We identified 263 high confidence RASEs by using a stringent cutoff of P≤0.05, along with changed AS ratio ≥0.2. CK18-regulated ASEs, which included 35 alternative 3'splice sites (A3SS), 40 alternative 5'splice sites (A5SS), 44 examples of exon skipping (ES) and 24 cassette exons, 12 mutually exclusive 5′UTRs (5pMXE), four mutually exclusive 3′UTRs (3pMXE), six mutually exclusive exons (MXE), 84 examples of intron retention (IR), eight examples of alternative 5'splice site & exon skipping (A5SS & ES) and six examples of alternative 3'splice site & exon skipping (A3SS & ES), are summarized in Fig. 4A. These results indicated that CK18 KD had a broad influence on splicing. Coupled to the transcription data, there were no significant expression changes in alternative splicing genes (Fig. 4B). The alternative spliced genes that were identified by GO analyzed were, however, enriched in liver development, positive regulation of I-κB kinase/NF-κB cascade, glucose metabolic process, positive regulation of NF-κB transcription factor activity, mRNA processing and small molecule metabolic process. These results were similar to those obtained by the transcriptional GO analysis, further confirming the important regulatory role of CK18 in these biological functions. The detailed results of the GO and KEGG pathway analyses are presented in Fig. 4C. It was observed that alternative splicing of CASP8 and FAS, the known upstream genes regulating the production of CK18, was under the regulation of CK18.

To confirm the important regulatory function of CK18 on both gene expression levels of alternative splicing in HeLa and HepG2 cell lines, we validated certain DEGs and ASEs that were important in immunity and apoptosis by RT-qPCR. The ASEs detected by PCR primer pairs (Table I) were designed to amplify both long splicing isoforms and the short splicing isoforms in the same reaction.
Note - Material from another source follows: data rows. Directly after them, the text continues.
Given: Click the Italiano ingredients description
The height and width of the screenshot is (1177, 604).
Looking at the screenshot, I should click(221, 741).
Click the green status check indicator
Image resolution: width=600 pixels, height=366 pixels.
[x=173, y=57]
Most of the DEGs associated with immune function and apoptosis that we validated were in agreement with RNA-seq results (Fig. 5A and B). For CASP8 gene expression, however, there was no significant change in RNA-seq data, whereas the qPCR and western blotting results revealed an evident decrease in CK18 KD cells (Fig. 5C). Two important ASEs were located in FAS and CTNNB1, which have been well validated as key genes in apoptotic pathways (Fig. 6).